= SOURCE DATA =
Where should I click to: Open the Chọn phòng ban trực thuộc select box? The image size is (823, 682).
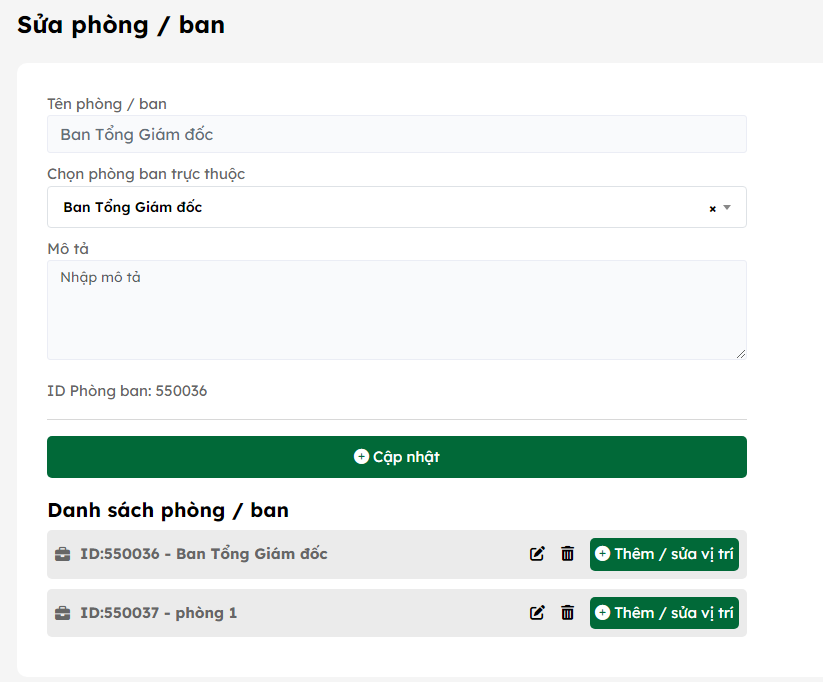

...

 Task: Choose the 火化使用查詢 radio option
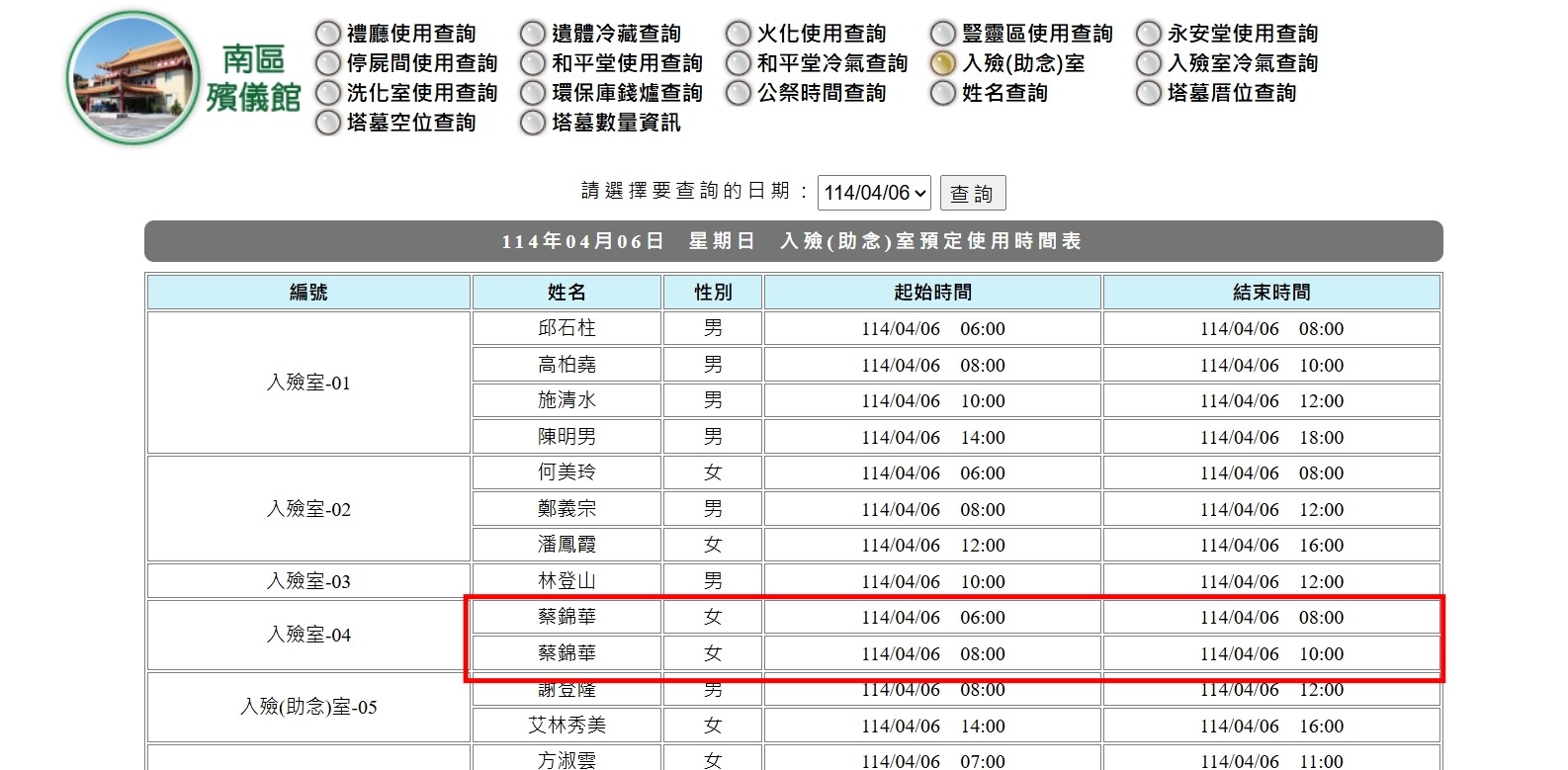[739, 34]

--

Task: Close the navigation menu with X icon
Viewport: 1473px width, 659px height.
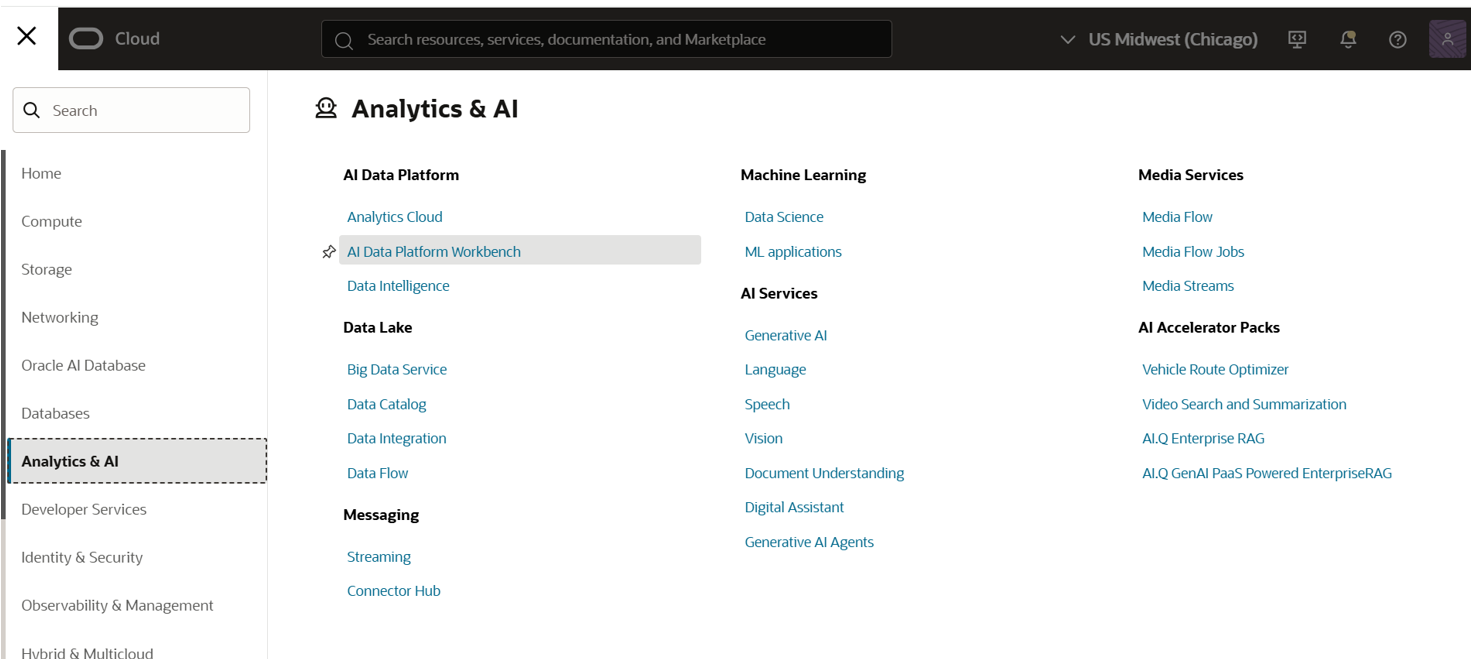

= EXERCISE DIRECTIONS =
Produce a word-for-word copy of everything above from the line holding "Task: Close the navigation menu with X icon" down to the line holding "Viewport: 1473px width, 659px height.", with both of those lines kept.

= SOLUTION FOR THIS PROBLEM =
Task: Close the navigation menu with X icon
Viewport: 1473px width, 659px height.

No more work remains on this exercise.